§ **What you need to do**: Here are the records. Write out exactly the lines between the one holding "Given: Open the Image menu" and the one holding "Image resolution: width=819", inclusive.

§ **Given data**:
****************

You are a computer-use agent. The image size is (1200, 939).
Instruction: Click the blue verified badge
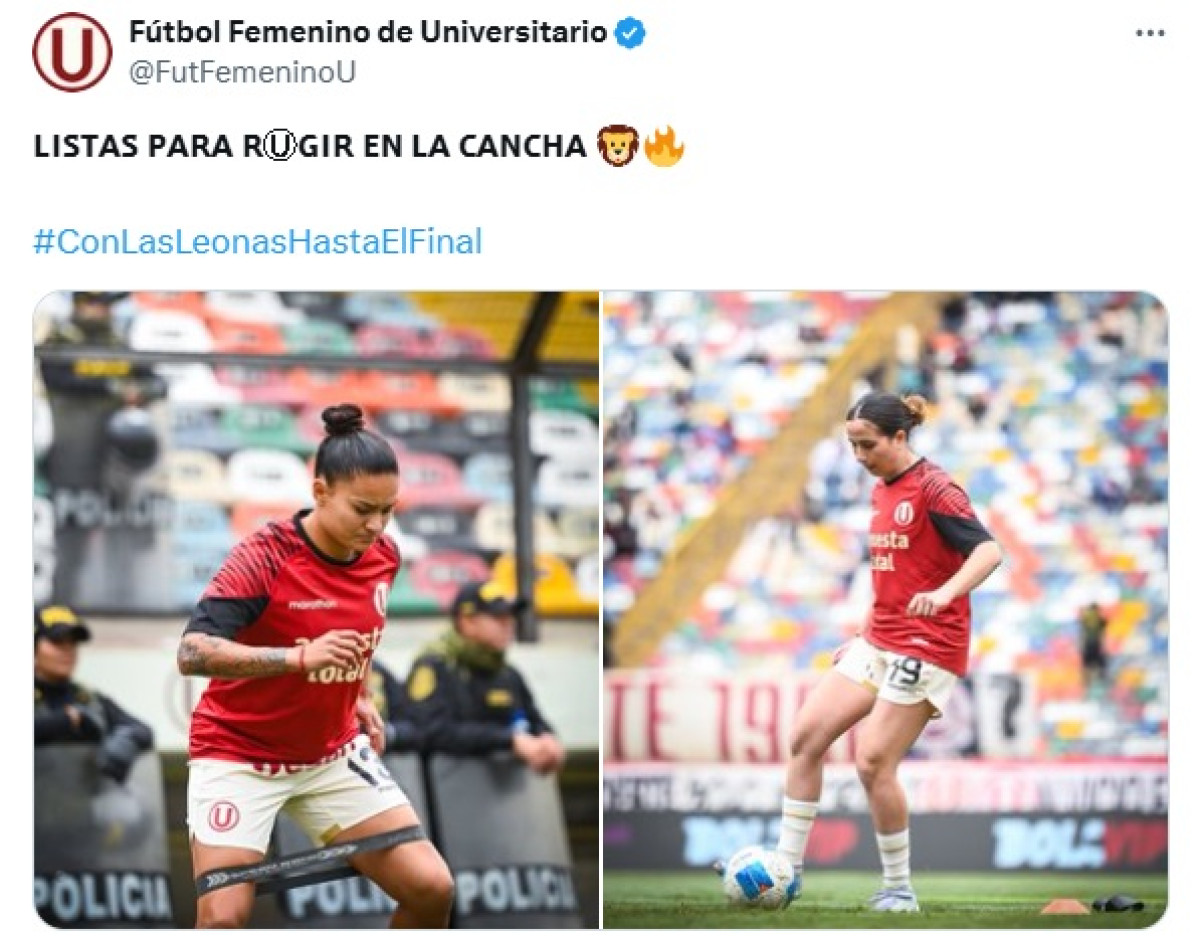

****************

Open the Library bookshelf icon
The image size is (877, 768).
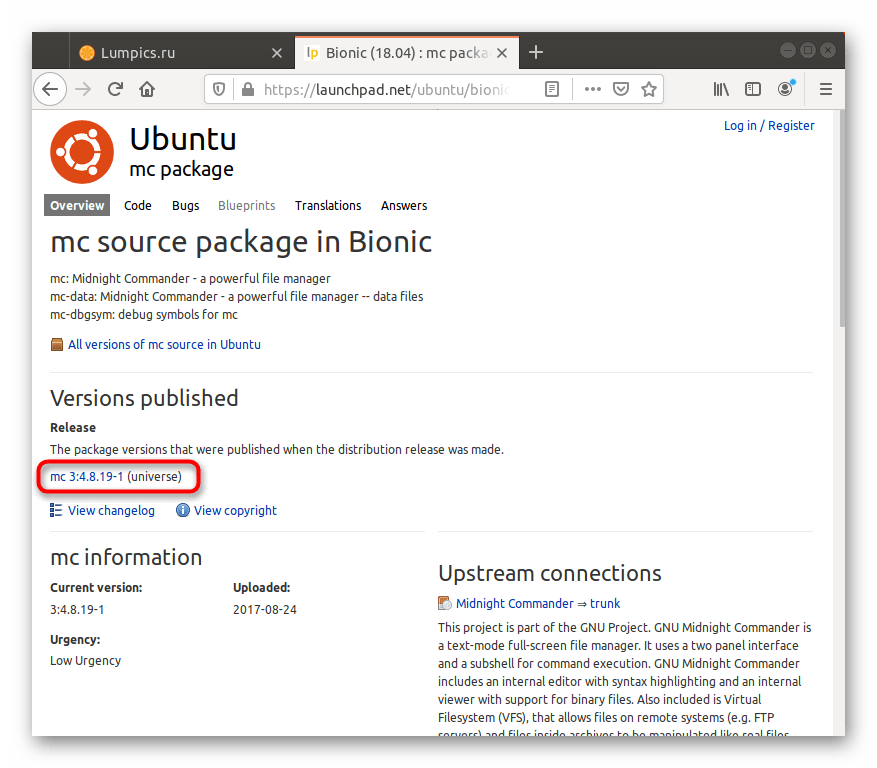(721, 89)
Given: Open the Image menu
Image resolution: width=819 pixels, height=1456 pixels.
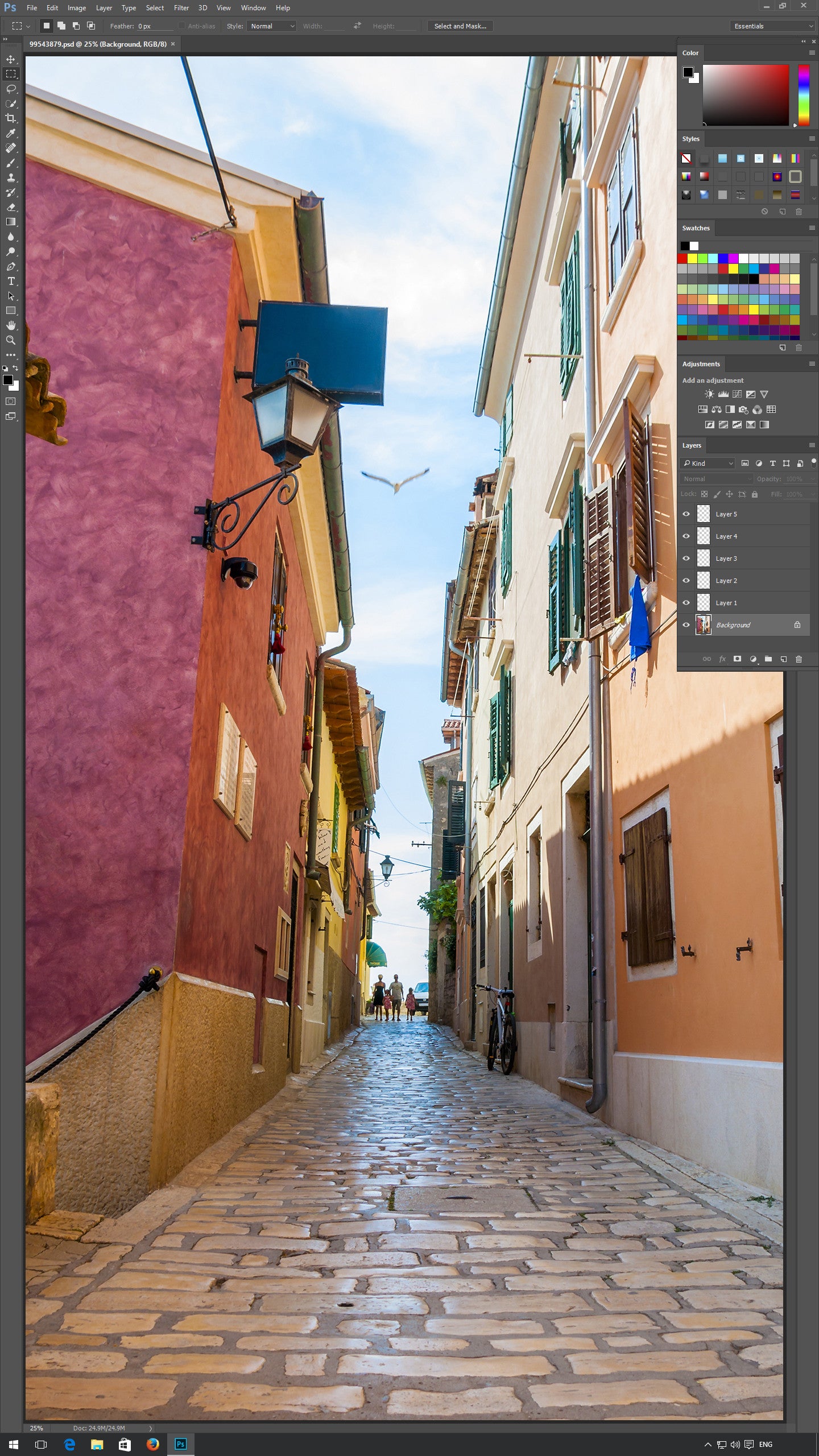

****************

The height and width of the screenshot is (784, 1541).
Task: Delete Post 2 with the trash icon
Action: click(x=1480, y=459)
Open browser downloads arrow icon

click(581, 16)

****************

§ **Exercise response**:
Given: Open the Image menu
Image resolution: width=819 pixels, height=1456 pixels.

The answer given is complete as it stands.